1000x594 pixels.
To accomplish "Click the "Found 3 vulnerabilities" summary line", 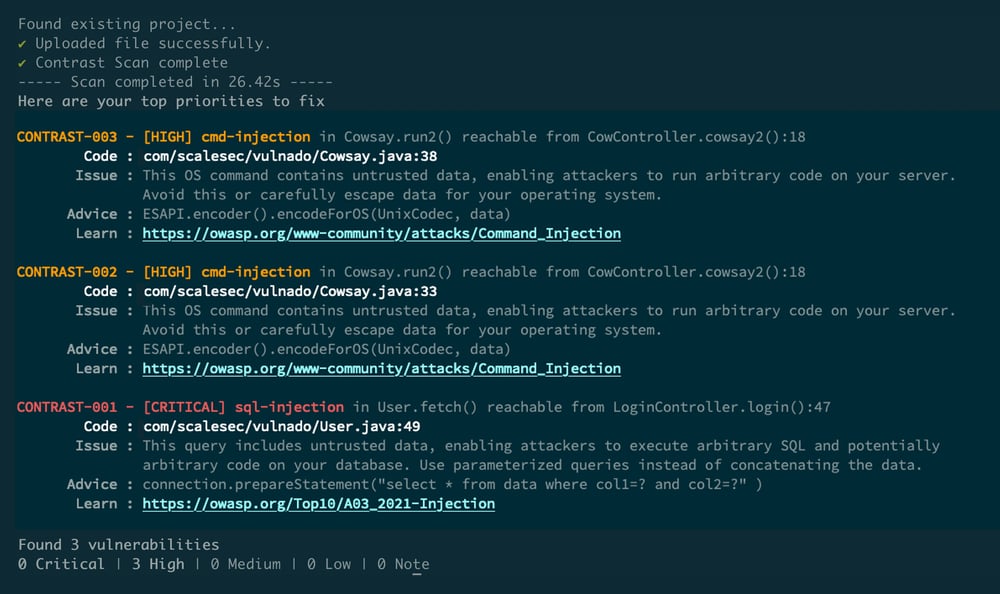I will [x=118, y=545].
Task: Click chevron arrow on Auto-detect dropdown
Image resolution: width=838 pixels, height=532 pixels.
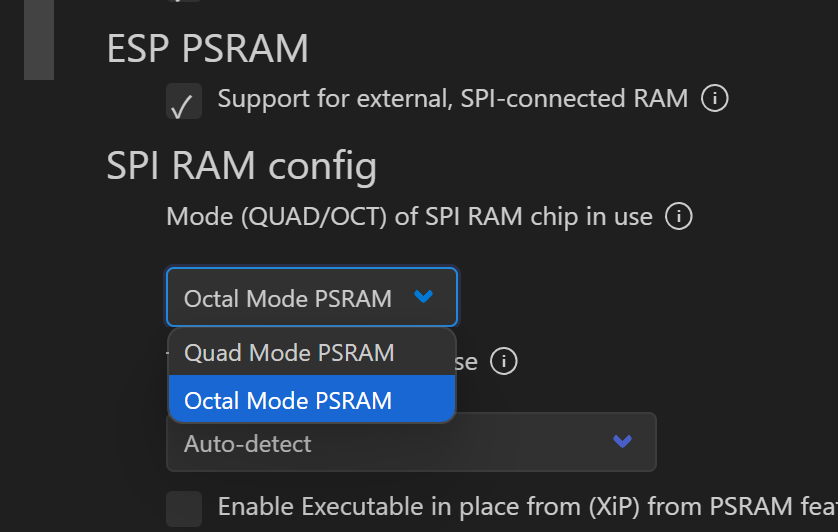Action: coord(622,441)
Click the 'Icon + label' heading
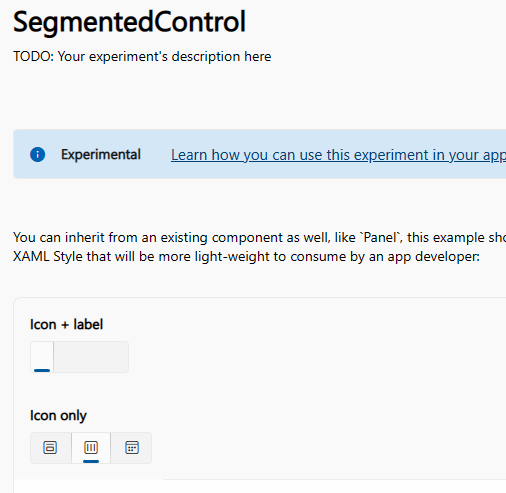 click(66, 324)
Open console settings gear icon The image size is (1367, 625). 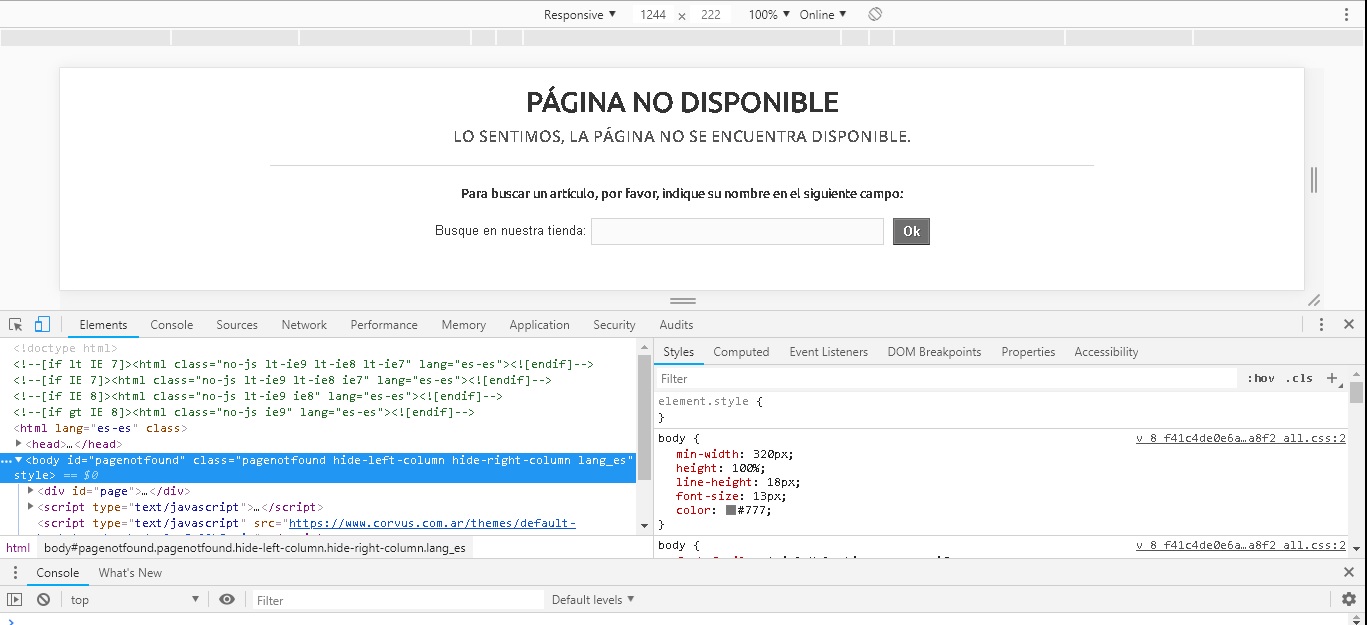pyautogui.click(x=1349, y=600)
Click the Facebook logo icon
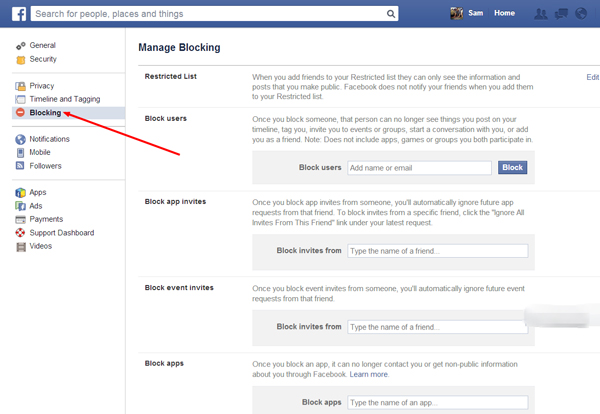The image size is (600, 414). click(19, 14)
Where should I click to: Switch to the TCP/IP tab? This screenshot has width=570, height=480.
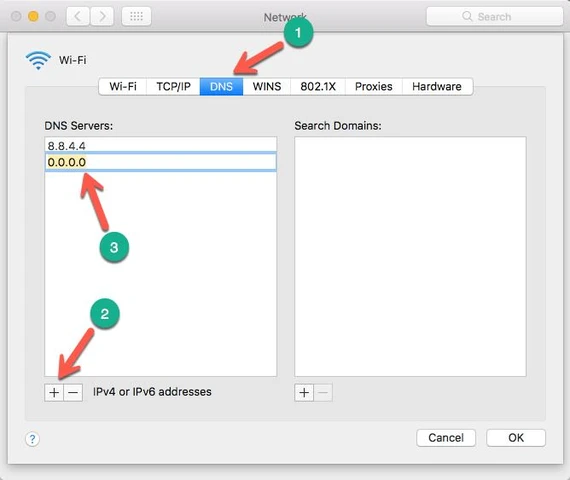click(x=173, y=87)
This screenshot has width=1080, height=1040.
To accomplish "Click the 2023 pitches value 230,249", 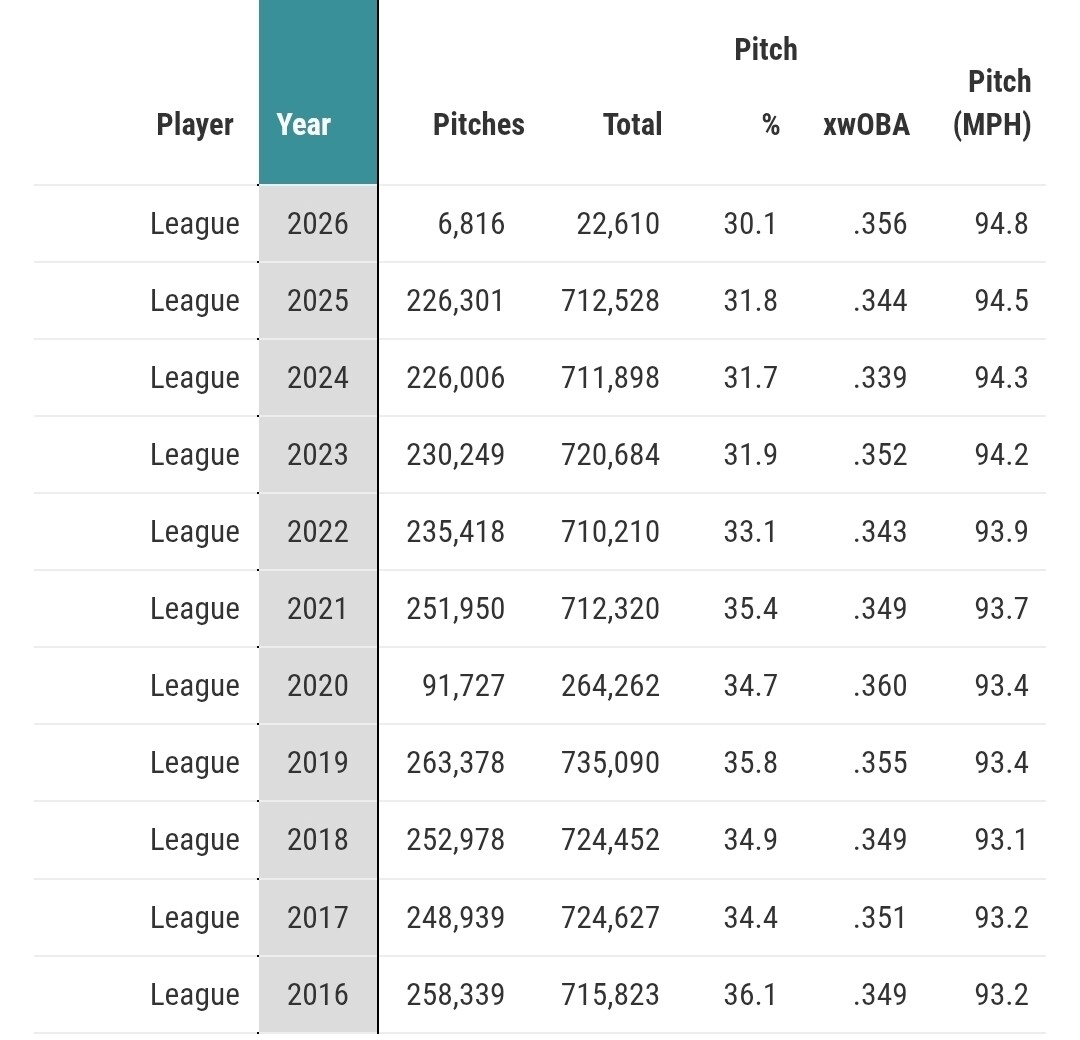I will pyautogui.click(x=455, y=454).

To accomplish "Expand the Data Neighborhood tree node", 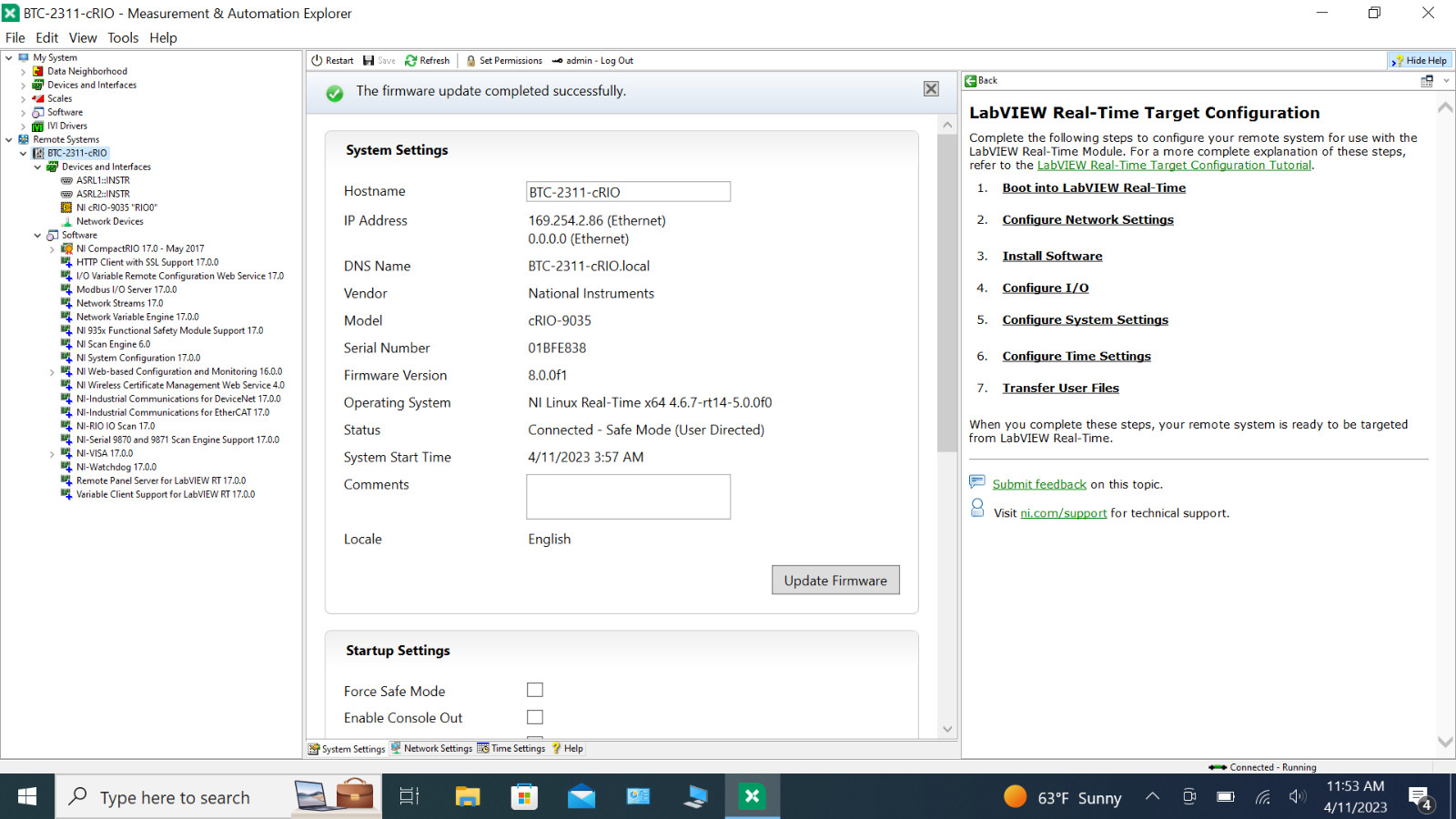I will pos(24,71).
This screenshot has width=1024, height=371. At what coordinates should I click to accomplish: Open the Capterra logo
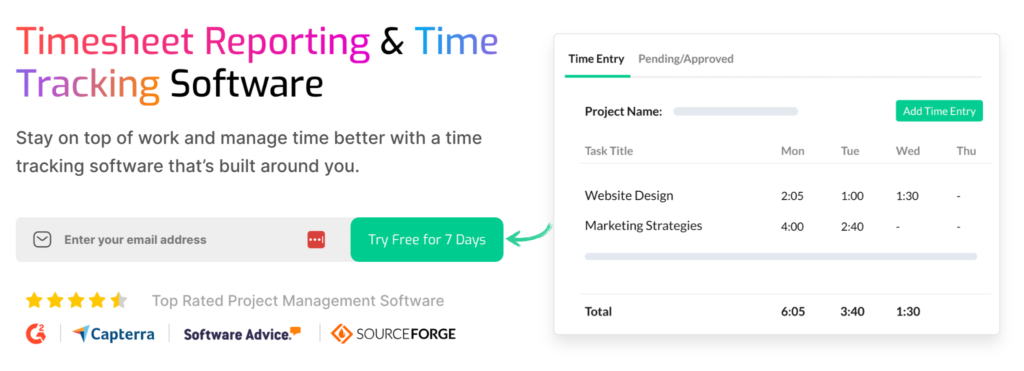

##############################

EXERCISE GOAL
In the records above, find the line with "Click the Facebook logo icon" and the line with "This screenshot has width=1080, height=1040.". Write out exactly those lines and every one between, with no pictures and no other lines.

EXPECTED OUTPUT
Click the Facebook logo icon
The image size is (600, 414). click(19, 14)
Where should I click to: Switch to the TCP/IP tab? This screenshot has width=570, height=480.
click(x=173, y=87)
This screenshot has width=1080, height=1040.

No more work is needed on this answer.